__What the task requires__. All lines below are to be output exactly as they stand.
[Opening Provided records section]
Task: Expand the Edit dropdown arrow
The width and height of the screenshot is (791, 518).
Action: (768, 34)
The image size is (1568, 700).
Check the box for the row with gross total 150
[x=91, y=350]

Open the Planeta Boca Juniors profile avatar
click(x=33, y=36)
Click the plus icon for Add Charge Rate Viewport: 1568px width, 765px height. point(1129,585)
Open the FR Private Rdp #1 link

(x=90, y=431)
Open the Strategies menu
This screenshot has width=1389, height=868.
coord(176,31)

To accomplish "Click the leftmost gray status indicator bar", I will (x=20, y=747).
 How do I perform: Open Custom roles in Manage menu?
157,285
[Closing Provided records section]
__Output of the exercise__.
Task: Expand the Edit dropdown arrow
The width and height of the screenshot is (791, 518).
Action: (768, 34)
The image size is (1568, 700).
Check the box for the row with gross total 150
[x=91, y=350]

Open the Planeta Boca Juniors profile avatar
click(x=33, y=36)
Click the plus icon for Add Charge Rate Viewport: 1568px width, 765px height. point(1129,585)
Open the FR Private Rdp #1 link

(x=90, y=431)
Open the Strategies menu
This screenshot has width=1389, height=868.
coord(176,31)

To accomplish "Click the leftmost gray status indicator bar", I will (x=20, y=747).
 How do I perform: Open Custom roles in Manage menu?
157,285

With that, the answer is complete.